Schnittstellen Islam, Gender, Migration: Selbstentwürfe von Musliminnen in pädagogischen Handlungsfeldern

Dieser Vortrag befasst sich mit jungen Musliminnen in pädagogischen Handlungsfeldern. Eine der in diesem Zusammenhang führenden Leitfragen ist, wie sie religiöse Motive mit Aspekten ihrer Identität als Mädchen und junge Frauen verbinden. Das betrifft sowohl ethische, spirituelle und auf den religiösen Lebensstil bezogene Motive als auch Konstruktionen von Wirklichkeit sowie Normen- und Loyalitätskonflikte. Diese Forschungsperspektive ergibt sich daraus, dass junge Musliminnen im Kontext kritisch- feministischer Diskurse um Geschlechtergerechtigkeit und Geschlechtsidentität weit gehend noch unberücksichtigt bleiben.
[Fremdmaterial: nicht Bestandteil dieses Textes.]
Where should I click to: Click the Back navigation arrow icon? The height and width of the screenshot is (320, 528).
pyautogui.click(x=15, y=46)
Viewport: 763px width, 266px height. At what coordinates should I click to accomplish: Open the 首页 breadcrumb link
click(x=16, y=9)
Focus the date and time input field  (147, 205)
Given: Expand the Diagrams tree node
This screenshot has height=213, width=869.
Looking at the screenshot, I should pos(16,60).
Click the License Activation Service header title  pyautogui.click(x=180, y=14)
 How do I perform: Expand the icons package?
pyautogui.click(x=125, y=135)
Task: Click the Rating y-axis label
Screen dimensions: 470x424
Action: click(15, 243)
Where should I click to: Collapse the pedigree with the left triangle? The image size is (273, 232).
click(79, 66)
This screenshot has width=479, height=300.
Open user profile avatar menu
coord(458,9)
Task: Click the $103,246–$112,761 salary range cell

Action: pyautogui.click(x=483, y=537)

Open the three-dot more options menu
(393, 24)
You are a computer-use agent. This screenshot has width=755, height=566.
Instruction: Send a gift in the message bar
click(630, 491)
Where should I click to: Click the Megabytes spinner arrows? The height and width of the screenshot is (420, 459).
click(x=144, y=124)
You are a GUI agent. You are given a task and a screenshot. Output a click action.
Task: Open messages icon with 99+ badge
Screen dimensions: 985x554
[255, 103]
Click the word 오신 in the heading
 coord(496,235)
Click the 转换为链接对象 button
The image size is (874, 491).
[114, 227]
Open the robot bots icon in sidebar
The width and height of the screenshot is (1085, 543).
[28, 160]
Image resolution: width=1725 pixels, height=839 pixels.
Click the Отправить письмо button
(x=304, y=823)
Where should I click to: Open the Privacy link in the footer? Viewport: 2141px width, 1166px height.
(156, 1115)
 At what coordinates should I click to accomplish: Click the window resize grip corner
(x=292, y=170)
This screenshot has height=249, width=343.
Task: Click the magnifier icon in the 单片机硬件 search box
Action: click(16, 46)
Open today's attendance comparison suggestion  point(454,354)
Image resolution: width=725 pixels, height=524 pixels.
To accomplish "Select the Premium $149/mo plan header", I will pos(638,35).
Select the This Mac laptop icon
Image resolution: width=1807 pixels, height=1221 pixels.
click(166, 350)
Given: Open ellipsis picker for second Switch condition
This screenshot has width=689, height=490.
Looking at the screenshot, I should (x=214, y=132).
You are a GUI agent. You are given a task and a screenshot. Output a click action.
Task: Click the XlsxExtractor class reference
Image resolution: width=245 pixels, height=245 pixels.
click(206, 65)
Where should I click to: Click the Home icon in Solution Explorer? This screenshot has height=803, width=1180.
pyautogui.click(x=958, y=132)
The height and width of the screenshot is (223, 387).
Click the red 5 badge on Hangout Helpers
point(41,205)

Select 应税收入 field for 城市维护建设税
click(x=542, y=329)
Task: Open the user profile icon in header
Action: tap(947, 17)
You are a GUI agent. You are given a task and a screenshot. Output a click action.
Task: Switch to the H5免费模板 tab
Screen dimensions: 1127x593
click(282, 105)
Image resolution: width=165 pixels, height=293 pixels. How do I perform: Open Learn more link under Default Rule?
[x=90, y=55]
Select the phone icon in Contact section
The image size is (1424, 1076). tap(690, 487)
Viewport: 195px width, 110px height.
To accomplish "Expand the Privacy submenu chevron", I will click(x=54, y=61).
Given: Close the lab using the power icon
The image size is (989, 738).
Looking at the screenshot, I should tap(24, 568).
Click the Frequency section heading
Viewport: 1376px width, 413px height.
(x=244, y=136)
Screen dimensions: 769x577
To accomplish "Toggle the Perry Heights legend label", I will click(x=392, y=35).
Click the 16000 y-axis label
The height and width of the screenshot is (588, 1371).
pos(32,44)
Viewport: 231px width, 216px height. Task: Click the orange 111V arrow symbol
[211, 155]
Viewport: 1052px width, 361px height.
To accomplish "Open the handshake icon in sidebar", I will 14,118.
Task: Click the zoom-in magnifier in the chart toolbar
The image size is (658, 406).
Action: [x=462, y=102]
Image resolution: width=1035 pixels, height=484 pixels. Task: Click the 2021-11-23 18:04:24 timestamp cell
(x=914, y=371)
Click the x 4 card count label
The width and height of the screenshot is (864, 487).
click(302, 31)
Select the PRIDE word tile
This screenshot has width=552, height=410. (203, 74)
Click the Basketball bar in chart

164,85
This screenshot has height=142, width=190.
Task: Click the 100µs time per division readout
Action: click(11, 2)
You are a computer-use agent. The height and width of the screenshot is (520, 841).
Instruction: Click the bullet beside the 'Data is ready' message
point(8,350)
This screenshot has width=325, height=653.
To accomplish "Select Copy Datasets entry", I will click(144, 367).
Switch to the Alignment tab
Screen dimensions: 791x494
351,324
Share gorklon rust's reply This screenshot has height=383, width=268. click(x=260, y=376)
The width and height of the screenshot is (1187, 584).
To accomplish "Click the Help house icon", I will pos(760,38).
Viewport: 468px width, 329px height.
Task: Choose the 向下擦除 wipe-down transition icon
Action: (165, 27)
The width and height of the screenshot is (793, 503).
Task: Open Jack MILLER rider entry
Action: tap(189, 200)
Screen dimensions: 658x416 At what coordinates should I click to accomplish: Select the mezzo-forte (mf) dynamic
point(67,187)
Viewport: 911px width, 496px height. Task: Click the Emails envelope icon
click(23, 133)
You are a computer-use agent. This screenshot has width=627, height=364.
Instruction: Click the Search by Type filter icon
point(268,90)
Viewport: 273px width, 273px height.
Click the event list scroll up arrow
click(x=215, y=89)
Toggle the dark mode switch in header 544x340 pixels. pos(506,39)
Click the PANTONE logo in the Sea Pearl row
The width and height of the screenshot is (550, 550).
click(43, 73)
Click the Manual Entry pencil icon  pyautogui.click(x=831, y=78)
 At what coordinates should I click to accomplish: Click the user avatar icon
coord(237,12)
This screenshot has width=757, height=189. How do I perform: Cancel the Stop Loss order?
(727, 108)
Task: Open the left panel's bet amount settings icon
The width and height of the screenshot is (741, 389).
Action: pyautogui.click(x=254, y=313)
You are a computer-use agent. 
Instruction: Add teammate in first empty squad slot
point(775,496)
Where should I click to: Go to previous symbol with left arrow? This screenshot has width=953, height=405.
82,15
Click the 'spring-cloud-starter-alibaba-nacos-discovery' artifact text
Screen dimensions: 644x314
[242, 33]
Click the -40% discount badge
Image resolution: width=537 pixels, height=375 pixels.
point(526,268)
Relevant ist hierbei die Frage zwischen islamisch-religiösen Überzeugungen und Narrativen mit den unterschiedlichen geschlechterrelevanten Sozialisationsstationen. Im Vortrag werden die Prozesse der Positionierung von Mädchen und jungen Frauen etwa mit Blick auf den Islam als Faktor religiöser Lebensstilentscheidungen oder auf geschlechtsbezogene Rollenkonstruktionen skizziert. Mit Blick auf die Sozialisationserfahrungen und die Analysekategorien „gender, race, class“ wird dabei auch die Frage nach dem Zusammenhang zwischen konstruierten Diskriminierungsparadigmen und individueller religiöser Selbstverortung einbezogen.


Meltem Kulaçatan ist wissenschaftliche Mitarbeiterin am Fachbereich islamische Religionspädagogik und Fachdidaktik des Islamischen Religionsunterrichts an der Goethe Universität Frankfurt am Main.